Palestinian official testifies over Israel attacks

Hanan Ashrawi
Hanan Ashrawi, center, from the Third Way party shouts as she and supporters scuffle with Israeli police officers, right, in Jerusalem's Old City, in 2006.

Hanan Ashrawi, center, from the Third Way party shouts as she and supporters scuffle with Israeli police officers, right, in Jerusalem’s Old City, in 2006.


Top Palestinian official Hanan Ashrawi took to the witness stand in New York on Tuesday as the Palestinian Authority and the Palestinian Liberation Organization fight a lawsuit that would force them to pay up to $3 billion to victims of attacks in Israel.
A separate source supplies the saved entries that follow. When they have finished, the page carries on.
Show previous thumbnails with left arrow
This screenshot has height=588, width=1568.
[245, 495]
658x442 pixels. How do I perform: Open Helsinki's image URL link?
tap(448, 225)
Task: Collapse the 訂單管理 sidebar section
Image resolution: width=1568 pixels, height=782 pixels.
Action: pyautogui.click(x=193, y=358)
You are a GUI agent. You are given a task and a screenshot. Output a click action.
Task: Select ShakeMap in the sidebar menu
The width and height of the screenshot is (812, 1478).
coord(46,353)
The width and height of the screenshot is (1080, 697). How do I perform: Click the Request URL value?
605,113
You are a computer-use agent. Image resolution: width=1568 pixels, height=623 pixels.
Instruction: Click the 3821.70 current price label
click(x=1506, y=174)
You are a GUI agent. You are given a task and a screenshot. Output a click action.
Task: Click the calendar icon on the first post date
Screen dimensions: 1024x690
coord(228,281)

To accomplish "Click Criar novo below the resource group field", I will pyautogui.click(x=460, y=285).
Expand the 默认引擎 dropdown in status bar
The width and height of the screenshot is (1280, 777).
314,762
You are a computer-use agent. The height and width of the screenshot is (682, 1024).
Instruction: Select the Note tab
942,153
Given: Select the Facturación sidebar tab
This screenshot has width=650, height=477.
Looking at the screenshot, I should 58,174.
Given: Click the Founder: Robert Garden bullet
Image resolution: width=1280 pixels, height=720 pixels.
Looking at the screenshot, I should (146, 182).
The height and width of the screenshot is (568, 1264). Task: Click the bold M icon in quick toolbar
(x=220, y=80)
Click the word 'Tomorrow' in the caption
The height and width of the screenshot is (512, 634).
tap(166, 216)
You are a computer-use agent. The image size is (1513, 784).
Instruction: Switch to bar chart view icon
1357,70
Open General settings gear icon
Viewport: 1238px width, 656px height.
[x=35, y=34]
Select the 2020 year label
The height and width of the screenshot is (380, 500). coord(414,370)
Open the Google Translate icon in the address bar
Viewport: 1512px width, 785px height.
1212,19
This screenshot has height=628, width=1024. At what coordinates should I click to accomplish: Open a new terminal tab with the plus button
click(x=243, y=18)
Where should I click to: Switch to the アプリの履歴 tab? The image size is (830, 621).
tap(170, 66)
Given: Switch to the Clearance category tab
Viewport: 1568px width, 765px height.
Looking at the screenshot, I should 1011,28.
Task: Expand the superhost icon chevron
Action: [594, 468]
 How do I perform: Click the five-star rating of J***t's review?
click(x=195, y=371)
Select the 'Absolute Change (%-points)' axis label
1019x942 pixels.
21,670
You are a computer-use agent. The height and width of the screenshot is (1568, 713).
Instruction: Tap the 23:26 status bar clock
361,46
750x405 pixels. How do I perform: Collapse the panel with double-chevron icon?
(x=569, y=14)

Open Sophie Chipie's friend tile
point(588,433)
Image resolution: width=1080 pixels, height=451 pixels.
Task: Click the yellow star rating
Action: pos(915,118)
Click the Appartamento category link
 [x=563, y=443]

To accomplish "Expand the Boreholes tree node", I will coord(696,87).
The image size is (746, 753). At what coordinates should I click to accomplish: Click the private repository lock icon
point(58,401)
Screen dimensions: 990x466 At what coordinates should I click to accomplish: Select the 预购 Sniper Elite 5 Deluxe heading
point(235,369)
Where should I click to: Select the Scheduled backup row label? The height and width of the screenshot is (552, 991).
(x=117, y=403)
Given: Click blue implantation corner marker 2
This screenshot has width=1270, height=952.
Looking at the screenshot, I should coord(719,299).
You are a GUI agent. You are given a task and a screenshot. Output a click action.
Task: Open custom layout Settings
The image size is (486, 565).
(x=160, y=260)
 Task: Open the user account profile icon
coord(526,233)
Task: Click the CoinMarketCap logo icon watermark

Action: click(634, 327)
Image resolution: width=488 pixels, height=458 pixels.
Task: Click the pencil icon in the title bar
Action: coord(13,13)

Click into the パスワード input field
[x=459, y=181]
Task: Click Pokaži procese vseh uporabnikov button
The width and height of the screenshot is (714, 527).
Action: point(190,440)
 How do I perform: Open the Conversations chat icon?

Victims and their families have sued the authority and the PLO over six shootings and bombings in the Jerusalem area from 2002 to 2004 that killed 33 and wounded more than 450, claiming the defendants provided support to the militants who carried out the attacks.

Lawyers for the Palestinians have argued in U.S. Federal court that their government should not be held responsible for the actions of a few individuals who acted on their own or at the behest of outside militant groups such as Hamas.

Ashrawi, a member of the PLO’s executive committee, said she and other leaders, including the late Yasser Arafat, worked with U.S. and Israeli officials to combat terrorism during those years.

“It didn’t serve the cause of the Palestinian Authority or the PLO, nor the cause of freedom,” she said of the attacks.

Her testimony, which lasted about two hours, followed that of Majid Faraj, the authority’s head of intelligence.

Lawyers for the plaintiffs have accused the Palestinians of making payments to militants convicted of terrorism as a means of supporting their actions.

Faraj told the jurors the payments were intended to help the convicted men’s families and remove economic reasons for them to engage in further attacks.

During cross-examination, Kent Yalowitz, a lawyer for the plaintiffs, asked Faraj about Abdullah Barghouti, accused of being one of Hamas’ chief bomb-makers in the early 2000s.

Faraj had testified earlier that Barghouti escaped from Palestinian custody in 2002. Yalowitz, however, showed Faraj an Israeli police report in which Barghouti said the Palestinian security forces allowed him to go free, despite his alleged role in several attacks.

Faraj said he did not know the source of the police report.

Barghouti was later arrested by Israel and eventually sentenced to life in prison.